The Hardware Domain is also an existing concept for Xen that is enabled through
the `is_hardware_domain` check. With Hyperlaunch the previous process of I/O
accesses being assigned to Dom0 for later transfer to the hardware domain would
no longer be required. Instead during the configuration phase the Xen
hypervisor would directly assign the I/O accesses to the domain with the
hardware domain permission bit enabled.

Console Domain
^^^^^^^^^^^^^^

Traditionally the Xen console is assigned to the control domain and then
reassignable by the toolstack to another domain. With Hyperlaunch it becomes
possible to construct a boot configuration where there is no control domain or
have a use case where the Xen console needs to be isolated. As such it becomes
necessary to be able to designate which of the initial domains should be
assigned the Xen console. Therefore Hyperlaunch introduces the ability to
specify an initial domain which the console is assigned along with a convention
of ordered assignment for when there is no explicit assignment.

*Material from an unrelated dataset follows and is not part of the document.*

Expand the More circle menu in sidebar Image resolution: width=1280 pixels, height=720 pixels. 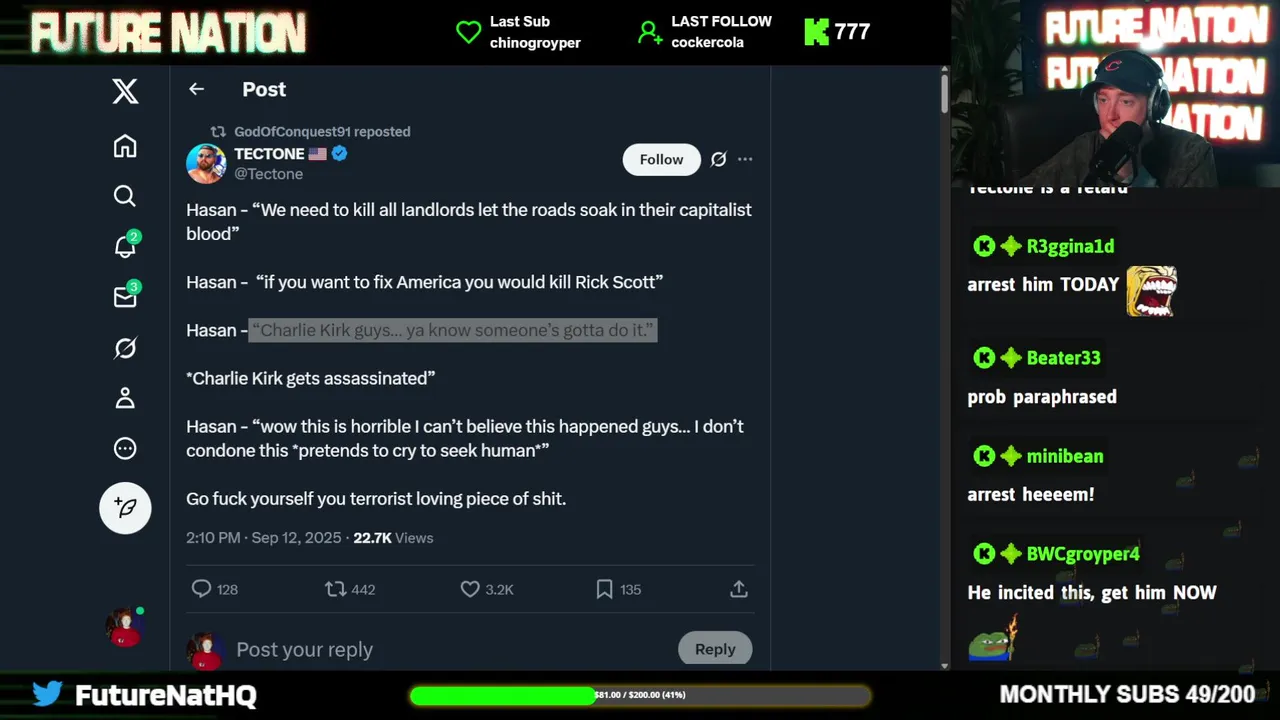click(x=125, y=448)
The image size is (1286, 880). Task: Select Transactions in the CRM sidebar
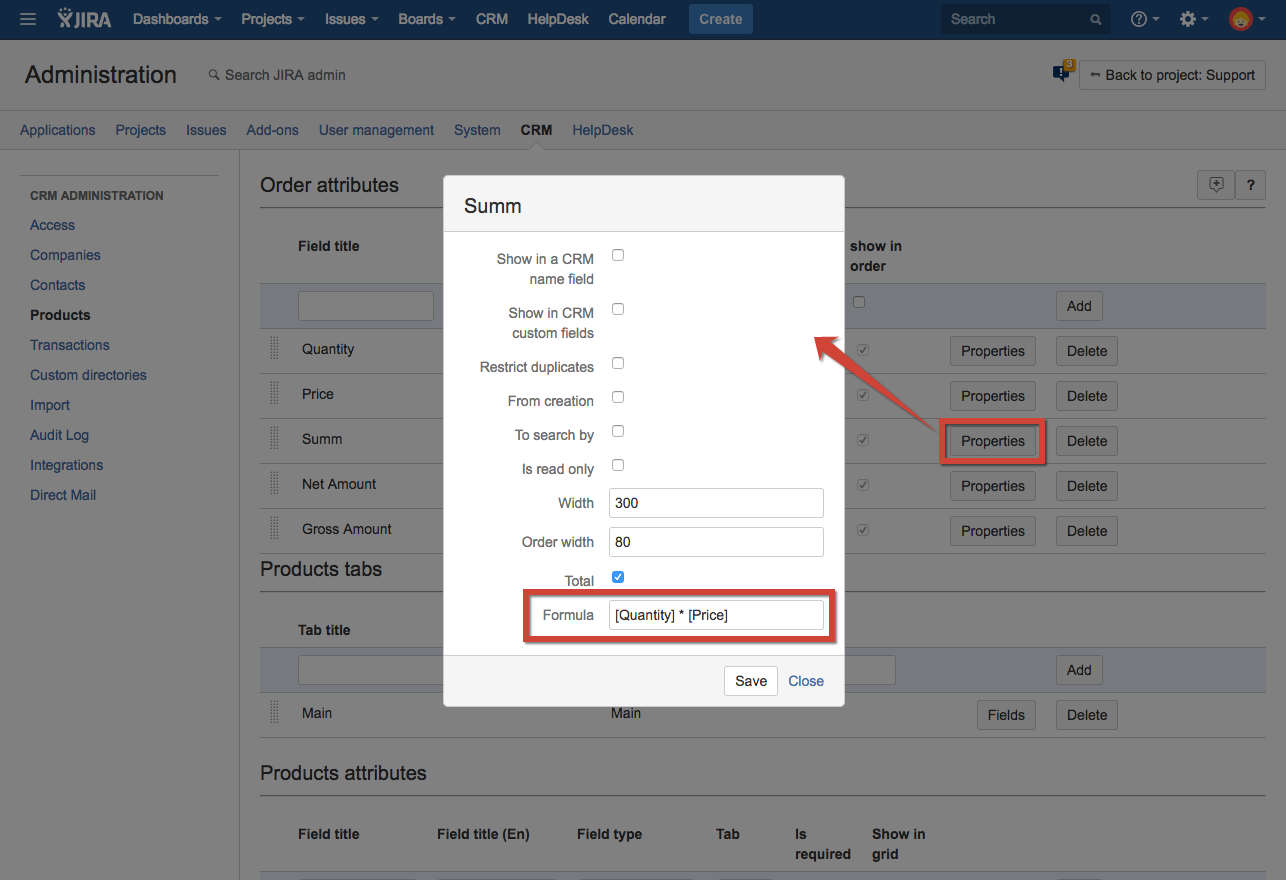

Communication of Domain Configurations
======================================

There are several standard methods for an Operating System to access machine
configuration and environment information: ACPI is common on x86 systems,
whereas Device Tree is more typical on Arm platforms. There are currently
implementations of both in Xen.

* For dom0less, guest Device Trees are dynamically constructed by the
  hypervisor to convey domain configuration data

* For PVH dom0 on x86, ACPI tables are built by the hypervisor before the
  domain is started

Note that both of these mechanisms convey static data that is fixed prior to
the point of domain construction. Hyperlaunch will retain both the existing
ACPI and Device Tree methods.

Communication of data between a Boot Domain and a Control Domain is of note
since they may not be running concurrently: the method used will depend on
their specific implementations, but one option available is to use Xen’s hypfs
for transfer of basic data to support system bootstrap.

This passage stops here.